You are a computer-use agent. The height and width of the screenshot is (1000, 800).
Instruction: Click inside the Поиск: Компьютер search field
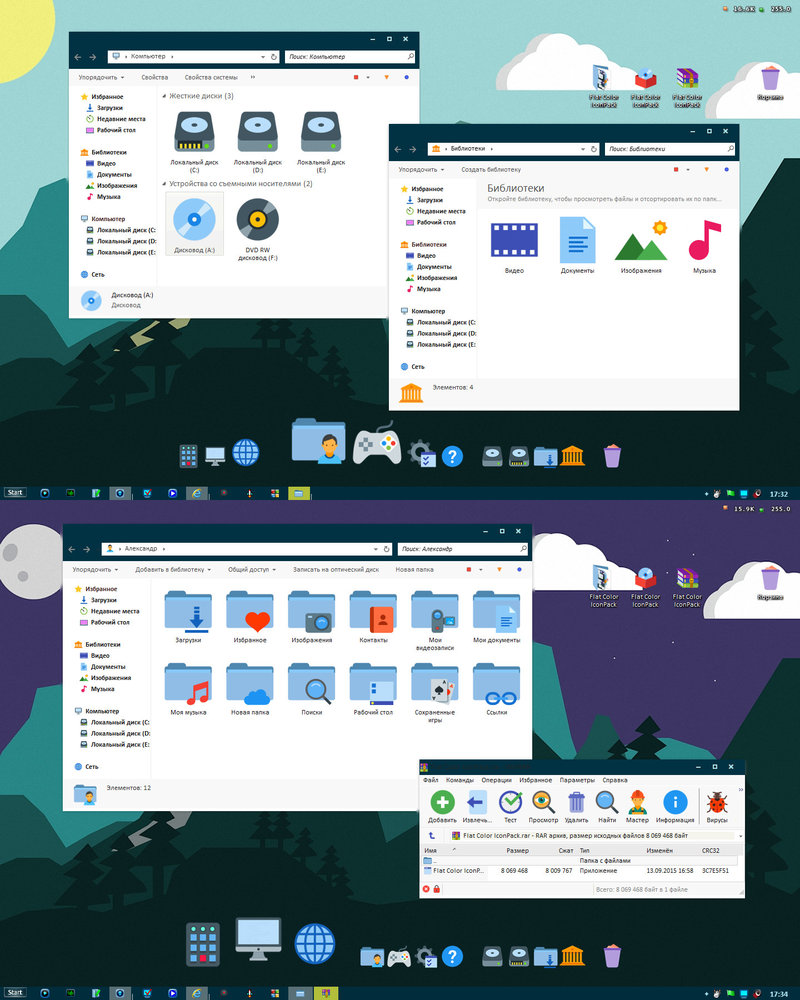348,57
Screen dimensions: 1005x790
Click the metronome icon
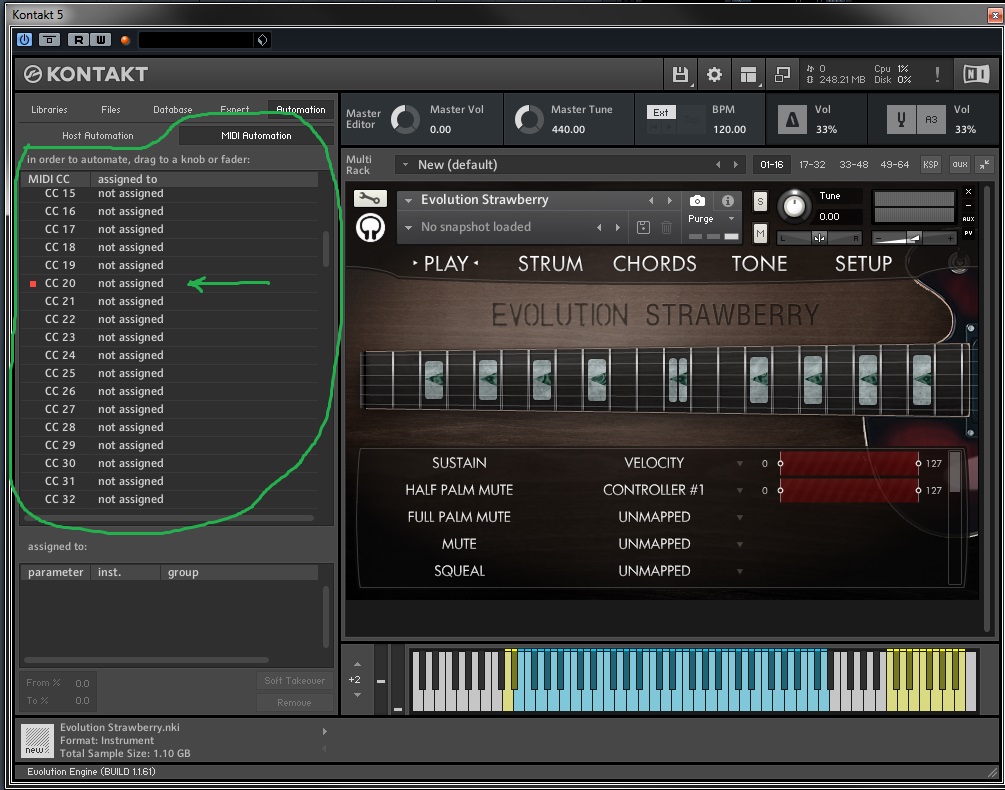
···
Write out every line of the records above word for word, leaving out the pictures.

You are a computer-use agent. The height and width of the screenshot is (1000, 800).
Instruction: Click inside the Поиск: Компьютер search field
348,57
Screen dimensions: 1005x790
Click the metronome icon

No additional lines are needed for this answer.